Tokenjuice and Copilot Externalized as Official Plugins
Two previously bundled OpenClaw components are now official external plugins: @openclaw/tokenjuice and @openclaw/copilot. Both are published to npm and ClawHub with full metadata. This continues the architectural direction of making the OpenClaw core smaller and more modular — capabilities that used to be internal become auditable, versioned, independently installable packages.

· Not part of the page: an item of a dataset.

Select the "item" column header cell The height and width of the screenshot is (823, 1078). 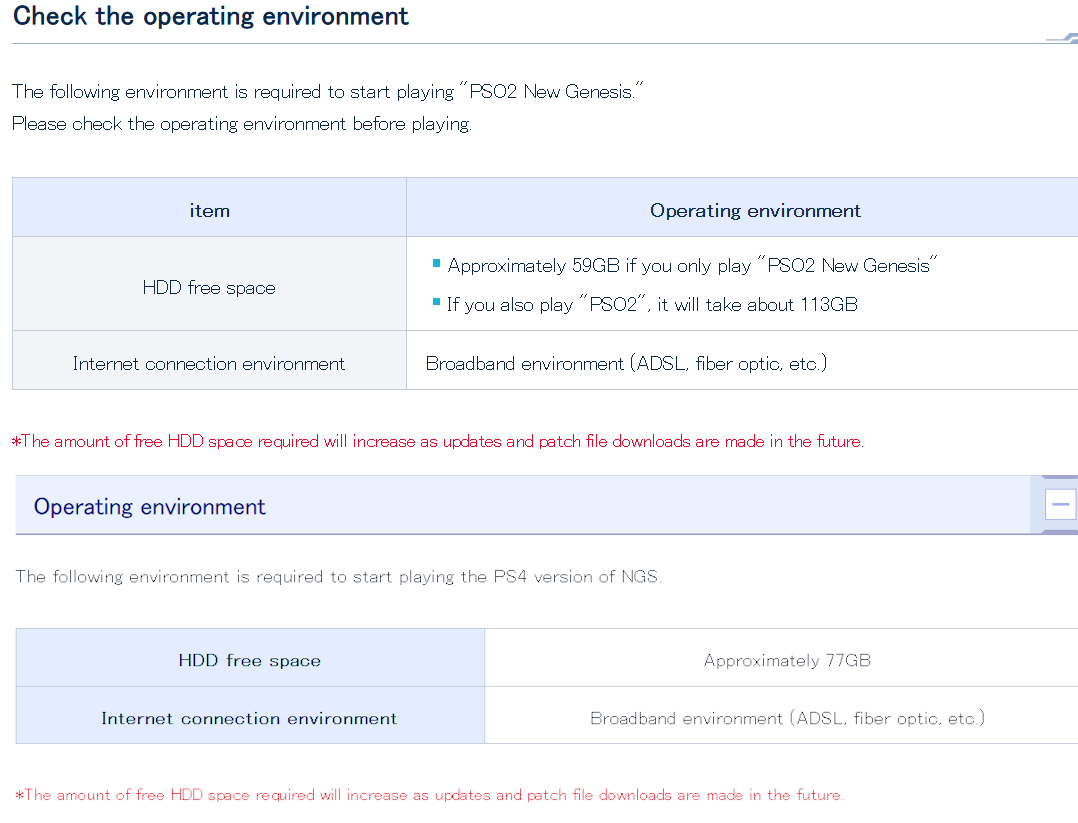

For security-conscious operators, this is a win: you can now inspect, pin, and control the exact versions of these components independently of the core runtime.
Today's release and ecosystem signals point in the same direction: the agentic AI infrastructure layer is being built in public, in real time, with all the mess that entails. OpenClaw's Skill Workshop and Workboard give individual operators governance tools that enterprise frameworks are spending millions to build. The gap between "hacker personal assistant" and "enterprise agent infrastructure" is narrowing — and OpenClaw is closing it from the bottom up, while Microsoft closes it from the top down. Wherever they meet will be interesting territory.